As is apparent from the above embodiments, the present invention provides a carrier wave generator that stably generates a carrier wave, and a modulator that modulates the carrier wave by a modulation pulse generated by a touch operation of an operator. A light emitting element that converts the modulated wave output by the modulator into an optical signal and outputs the signal, an infrared filter that blocks visible light components in the path of the optical signal, and an optical signal that passes through the filter to an electrical signal. And a light receiving element for outputting as a carrier wave from the carrier wave generator,
A delay device for delaying and outputting, a switching signal for the carrier wave output by the delay device, a synchronous detector for synchronously detecting the output signal of the light receiving element, and a waveform shaper for shaping the detected output into a pulse The delay device is a touch panel device configured to correct the phase delay of the signal generated in the path from the modulator to the light receiving element,
Since the / N ratio can be improved, there is an effect that a signal can be transmitted and received with a stable operation at a small signal level even in the presence of ambient light.

[Brief description of drawings]

FIG. 1 is a block diagram showing a configuration of a touch panel device according to an embodiment of the present invention.

FIG. 2A is a circuit diagram showing a circuit configuration of a synchronous detector in a touch panel device according to an embodiment of the present invention. FIG. 2B is a waveform diagram showing waveforms of respective parts in the touch panel device according to an embodiment of the present invention.

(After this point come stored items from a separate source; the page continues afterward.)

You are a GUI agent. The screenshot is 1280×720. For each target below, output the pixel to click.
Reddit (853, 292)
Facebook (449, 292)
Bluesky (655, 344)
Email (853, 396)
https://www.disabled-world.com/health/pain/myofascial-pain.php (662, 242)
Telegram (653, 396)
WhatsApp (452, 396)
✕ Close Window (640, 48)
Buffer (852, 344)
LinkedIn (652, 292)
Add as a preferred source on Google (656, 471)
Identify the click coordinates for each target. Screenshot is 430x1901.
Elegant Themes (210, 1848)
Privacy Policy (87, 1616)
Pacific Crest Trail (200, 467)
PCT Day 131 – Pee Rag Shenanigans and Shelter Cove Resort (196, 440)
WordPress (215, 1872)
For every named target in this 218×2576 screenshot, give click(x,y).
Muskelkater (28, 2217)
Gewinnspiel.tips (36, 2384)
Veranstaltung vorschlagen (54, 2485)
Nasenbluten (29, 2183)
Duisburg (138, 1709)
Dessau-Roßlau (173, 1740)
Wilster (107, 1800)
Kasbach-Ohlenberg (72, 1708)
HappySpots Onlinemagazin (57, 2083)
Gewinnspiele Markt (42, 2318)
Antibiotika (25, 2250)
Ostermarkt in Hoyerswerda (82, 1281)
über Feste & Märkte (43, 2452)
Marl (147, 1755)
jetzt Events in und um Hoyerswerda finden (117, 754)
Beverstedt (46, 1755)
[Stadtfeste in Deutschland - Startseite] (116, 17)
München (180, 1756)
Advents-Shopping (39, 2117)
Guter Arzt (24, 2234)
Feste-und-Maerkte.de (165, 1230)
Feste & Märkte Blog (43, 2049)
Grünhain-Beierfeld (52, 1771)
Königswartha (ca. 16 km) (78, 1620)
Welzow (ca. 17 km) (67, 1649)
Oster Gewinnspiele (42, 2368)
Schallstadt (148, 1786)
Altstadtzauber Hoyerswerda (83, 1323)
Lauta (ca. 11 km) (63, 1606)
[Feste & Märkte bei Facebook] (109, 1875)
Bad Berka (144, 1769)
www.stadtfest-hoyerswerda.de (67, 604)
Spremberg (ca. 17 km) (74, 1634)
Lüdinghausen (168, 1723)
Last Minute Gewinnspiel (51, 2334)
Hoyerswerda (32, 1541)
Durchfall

FIG. 3 is a block diagram showing a configuration of a conventional touch panel device.

[Explanation of symbols]

 1 Carrier wave generator 2 Modulator 3 Light emitting element 4 Infrared filter 5 Light receiving element 6 Envelope detector 7 Waveform shaper 8 Delay device 9 Synchronous detector

Claims (1)

[Claims] 1. A carrier wave generator that stably generates a carrier wave, a modulator that modulates the carrier wave by a modulation pulse generated by a touch operation of an operator, and a modulated wave output by the modulator is converted into an optical signal. A light emitting element that outputs the light signal, an infrared filter that blocks a visible light component in the path of the optical signal, a light receiving element that converts the optical signal that has passed through the filter into an electric signal and outputs the electric signal, and a carrier wave from the carrier wave generator. A delay device that inputs, delays and outputs, a carrier signal that the delay device outputs, a switching signal, a synchronous detector that synchronously detects the output signal of the light receiving element, and a waveform shaper that shapes the detection output into pulses. And a delay unit for correcting a phase delay of a signal generated in a path from the modulator to the light receiving element.